Collected data

☆ ☆ ☆ ☆ ☆ ☆ ☆

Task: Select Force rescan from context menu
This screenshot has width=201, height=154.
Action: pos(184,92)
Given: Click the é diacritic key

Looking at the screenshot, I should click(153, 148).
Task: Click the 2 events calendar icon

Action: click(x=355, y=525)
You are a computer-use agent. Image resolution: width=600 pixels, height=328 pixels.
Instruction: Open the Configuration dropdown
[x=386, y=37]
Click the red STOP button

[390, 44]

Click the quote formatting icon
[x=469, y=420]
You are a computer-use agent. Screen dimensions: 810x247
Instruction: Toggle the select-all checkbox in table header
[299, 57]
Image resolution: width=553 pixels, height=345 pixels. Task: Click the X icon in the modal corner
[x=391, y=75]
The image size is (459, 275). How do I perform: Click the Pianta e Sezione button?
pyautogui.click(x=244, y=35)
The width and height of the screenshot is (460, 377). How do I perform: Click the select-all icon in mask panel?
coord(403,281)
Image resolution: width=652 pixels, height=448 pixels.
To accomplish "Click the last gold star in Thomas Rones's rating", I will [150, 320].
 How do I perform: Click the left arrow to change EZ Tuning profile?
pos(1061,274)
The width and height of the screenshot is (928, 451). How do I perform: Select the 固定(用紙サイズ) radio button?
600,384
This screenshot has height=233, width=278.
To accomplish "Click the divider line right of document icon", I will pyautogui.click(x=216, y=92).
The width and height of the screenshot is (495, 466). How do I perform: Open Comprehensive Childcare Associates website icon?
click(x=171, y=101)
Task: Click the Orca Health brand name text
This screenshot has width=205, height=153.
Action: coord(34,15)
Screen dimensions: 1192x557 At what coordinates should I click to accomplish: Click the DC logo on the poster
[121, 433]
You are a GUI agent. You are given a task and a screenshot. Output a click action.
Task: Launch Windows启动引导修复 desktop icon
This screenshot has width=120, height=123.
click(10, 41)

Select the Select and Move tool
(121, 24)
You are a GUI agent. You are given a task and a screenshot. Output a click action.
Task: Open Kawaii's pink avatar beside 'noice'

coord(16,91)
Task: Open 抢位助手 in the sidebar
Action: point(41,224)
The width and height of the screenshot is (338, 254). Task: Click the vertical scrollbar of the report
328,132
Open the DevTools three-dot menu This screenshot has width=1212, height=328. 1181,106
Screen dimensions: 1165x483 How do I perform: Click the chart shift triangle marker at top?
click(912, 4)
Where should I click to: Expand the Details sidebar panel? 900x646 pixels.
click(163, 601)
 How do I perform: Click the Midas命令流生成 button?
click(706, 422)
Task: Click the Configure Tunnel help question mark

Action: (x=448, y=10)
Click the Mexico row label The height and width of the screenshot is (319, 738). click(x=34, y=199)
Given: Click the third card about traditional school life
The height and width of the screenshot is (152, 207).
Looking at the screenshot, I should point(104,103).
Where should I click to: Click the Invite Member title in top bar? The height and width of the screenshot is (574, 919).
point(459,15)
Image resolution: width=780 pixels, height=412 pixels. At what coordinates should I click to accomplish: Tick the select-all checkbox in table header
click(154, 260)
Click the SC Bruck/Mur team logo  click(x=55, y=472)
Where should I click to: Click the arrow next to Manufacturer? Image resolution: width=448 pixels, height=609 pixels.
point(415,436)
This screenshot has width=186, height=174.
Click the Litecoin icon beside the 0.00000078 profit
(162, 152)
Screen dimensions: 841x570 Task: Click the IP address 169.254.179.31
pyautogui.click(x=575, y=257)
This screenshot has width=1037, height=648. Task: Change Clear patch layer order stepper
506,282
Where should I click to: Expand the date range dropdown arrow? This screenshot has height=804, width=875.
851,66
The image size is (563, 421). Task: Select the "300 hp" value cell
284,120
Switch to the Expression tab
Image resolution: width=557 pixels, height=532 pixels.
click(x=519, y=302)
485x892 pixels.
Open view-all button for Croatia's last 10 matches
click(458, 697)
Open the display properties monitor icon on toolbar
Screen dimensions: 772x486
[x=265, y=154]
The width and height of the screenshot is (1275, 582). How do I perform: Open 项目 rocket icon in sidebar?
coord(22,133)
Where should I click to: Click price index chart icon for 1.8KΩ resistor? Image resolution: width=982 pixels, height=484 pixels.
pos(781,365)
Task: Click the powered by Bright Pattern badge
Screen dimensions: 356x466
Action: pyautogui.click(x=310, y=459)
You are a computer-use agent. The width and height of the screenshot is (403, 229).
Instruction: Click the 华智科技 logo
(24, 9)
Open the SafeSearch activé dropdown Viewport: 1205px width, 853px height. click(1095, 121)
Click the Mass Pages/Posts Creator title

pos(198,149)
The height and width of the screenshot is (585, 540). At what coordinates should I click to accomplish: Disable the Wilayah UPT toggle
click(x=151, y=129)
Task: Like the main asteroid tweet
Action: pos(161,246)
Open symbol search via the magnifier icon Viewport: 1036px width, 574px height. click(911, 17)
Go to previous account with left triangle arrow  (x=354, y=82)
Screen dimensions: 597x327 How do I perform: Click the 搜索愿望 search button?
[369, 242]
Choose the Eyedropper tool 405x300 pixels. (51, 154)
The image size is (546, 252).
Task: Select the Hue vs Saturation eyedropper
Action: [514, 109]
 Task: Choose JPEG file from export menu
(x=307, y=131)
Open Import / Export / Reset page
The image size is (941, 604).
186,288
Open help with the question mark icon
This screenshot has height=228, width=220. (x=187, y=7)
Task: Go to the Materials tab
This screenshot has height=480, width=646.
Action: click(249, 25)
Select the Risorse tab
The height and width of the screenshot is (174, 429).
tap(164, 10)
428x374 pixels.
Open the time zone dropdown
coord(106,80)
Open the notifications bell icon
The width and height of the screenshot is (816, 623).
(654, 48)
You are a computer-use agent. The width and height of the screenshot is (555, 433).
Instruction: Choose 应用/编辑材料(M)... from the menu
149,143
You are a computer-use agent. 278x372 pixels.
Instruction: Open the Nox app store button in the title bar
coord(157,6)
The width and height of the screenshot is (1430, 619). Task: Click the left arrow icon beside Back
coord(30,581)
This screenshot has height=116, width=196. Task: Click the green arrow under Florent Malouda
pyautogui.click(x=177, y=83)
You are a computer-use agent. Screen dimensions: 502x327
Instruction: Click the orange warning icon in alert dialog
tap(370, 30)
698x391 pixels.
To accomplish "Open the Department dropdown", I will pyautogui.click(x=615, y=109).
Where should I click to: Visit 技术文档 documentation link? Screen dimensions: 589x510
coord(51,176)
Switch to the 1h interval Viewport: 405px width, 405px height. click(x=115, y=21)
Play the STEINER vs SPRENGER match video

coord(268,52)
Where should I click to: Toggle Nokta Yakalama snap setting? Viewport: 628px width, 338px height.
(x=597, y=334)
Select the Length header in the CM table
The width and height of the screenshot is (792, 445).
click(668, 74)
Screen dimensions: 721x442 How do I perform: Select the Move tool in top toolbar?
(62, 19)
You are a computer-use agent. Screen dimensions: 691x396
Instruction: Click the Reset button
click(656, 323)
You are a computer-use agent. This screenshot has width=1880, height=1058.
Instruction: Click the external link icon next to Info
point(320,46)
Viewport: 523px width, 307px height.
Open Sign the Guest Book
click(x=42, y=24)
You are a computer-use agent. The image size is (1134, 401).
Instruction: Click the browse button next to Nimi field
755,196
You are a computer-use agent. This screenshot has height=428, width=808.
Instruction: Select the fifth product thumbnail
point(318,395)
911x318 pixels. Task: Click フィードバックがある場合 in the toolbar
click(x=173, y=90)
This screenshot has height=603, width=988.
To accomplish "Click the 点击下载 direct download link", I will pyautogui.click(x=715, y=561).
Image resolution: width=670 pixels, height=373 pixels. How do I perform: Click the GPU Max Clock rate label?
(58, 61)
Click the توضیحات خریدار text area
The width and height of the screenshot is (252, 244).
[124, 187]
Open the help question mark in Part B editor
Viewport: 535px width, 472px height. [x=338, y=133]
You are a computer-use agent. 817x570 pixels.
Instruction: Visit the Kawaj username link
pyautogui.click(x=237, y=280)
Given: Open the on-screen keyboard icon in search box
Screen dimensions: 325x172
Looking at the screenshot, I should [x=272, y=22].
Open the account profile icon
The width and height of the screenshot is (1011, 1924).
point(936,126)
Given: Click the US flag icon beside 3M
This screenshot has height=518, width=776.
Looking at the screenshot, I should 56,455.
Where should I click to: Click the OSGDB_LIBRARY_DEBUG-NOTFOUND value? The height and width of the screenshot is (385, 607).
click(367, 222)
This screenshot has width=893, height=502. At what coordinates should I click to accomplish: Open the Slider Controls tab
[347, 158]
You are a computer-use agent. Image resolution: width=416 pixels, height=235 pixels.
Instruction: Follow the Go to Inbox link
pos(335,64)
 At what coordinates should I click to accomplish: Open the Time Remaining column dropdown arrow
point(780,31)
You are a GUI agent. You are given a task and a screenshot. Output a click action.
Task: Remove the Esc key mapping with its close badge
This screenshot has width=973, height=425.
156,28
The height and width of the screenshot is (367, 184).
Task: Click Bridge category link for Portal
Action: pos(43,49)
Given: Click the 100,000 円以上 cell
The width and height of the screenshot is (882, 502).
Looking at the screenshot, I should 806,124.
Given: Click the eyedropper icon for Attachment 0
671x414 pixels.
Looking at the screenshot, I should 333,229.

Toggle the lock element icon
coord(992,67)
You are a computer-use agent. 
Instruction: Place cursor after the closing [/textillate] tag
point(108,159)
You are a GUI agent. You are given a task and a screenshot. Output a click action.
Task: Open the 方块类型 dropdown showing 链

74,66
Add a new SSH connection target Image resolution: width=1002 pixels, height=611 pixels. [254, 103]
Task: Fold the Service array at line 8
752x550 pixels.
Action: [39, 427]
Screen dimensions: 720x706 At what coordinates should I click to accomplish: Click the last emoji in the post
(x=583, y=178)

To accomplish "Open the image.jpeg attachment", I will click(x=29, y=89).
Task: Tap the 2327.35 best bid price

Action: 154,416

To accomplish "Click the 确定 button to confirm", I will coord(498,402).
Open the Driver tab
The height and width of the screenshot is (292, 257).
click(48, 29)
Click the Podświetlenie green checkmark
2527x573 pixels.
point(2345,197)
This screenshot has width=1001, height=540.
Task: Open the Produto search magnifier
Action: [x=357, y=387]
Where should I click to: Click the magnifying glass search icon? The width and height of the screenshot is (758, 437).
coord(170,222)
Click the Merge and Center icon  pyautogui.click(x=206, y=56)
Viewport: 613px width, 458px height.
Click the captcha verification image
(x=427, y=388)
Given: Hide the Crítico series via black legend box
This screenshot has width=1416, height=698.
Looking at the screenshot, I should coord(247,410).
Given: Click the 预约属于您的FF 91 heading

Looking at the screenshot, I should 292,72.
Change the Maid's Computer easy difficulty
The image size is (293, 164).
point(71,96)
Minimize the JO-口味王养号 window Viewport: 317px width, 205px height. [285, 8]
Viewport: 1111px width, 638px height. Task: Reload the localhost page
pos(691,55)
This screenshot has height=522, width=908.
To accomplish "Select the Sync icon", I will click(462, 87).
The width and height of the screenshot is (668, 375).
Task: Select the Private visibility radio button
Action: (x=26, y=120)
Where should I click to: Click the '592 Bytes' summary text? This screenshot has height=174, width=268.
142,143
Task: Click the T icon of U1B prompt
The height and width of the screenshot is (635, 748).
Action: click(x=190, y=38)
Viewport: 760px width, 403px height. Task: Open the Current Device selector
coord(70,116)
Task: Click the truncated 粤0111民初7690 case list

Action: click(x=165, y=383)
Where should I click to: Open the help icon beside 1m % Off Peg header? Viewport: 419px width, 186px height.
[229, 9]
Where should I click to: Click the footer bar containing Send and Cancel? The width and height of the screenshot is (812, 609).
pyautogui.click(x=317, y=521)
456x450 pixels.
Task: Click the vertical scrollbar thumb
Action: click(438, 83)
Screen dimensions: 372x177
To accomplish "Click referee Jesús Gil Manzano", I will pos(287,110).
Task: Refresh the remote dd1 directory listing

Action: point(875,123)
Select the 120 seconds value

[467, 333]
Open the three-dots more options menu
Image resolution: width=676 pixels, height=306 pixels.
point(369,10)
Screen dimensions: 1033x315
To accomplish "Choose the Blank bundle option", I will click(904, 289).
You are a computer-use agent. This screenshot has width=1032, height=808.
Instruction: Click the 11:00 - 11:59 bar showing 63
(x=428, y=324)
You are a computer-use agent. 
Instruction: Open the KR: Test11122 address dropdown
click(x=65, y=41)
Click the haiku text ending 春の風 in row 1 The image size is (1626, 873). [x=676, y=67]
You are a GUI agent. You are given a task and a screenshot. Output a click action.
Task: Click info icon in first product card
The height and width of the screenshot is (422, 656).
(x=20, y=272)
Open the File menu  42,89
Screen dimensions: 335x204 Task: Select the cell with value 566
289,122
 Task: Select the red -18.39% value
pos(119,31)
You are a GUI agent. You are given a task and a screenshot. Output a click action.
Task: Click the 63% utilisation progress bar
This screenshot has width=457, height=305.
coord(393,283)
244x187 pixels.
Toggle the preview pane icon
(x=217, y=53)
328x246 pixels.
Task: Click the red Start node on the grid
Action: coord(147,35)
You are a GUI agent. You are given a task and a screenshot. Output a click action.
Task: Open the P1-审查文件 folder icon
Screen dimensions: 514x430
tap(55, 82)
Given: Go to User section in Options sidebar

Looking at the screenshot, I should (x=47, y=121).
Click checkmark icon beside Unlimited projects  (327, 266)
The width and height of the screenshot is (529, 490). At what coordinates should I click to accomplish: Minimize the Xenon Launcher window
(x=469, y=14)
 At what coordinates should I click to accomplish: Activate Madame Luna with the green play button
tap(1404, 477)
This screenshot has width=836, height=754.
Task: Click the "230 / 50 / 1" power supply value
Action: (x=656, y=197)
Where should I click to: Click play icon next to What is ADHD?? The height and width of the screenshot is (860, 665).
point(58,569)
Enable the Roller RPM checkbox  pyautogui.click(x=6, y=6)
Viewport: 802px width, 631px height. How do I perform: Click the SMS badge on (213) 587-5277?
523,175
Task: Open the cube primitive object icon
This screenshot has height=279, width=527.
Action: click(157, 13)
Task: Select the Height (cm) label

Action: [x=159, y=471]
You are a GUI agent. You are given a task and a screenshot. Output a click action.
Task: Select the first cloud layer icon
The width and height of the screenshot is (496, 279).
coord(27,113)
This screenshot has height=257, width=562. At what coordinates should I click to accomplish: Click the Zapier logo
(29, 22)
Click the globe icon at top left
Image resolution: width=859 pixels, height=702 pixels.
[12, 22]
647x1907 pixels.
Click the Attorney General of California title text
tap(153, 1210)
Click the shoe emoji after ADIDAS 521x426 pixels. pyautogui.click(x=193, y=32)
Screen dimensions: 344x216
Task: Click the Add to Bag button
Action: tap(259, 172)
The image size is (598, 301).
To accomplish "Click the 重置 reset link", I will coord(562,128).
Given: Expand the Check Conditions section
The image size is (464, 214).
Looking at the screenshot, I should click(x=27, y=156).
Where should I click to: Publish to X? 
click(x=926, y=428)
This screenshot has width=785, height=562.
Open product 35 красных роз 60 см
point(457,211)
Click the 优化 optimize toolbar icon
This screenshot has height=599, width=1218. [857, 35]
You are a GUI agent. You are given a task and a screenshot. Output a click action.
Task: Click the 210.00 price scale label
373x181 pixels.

☆ ☆ ☆ ☆ ☆ ☆ ☆

Assignment — Return every line above where "account" appears.

Exercise answer —
Go to previous account with left triangle arrow  (x=354, y=82)
Open the account profile icon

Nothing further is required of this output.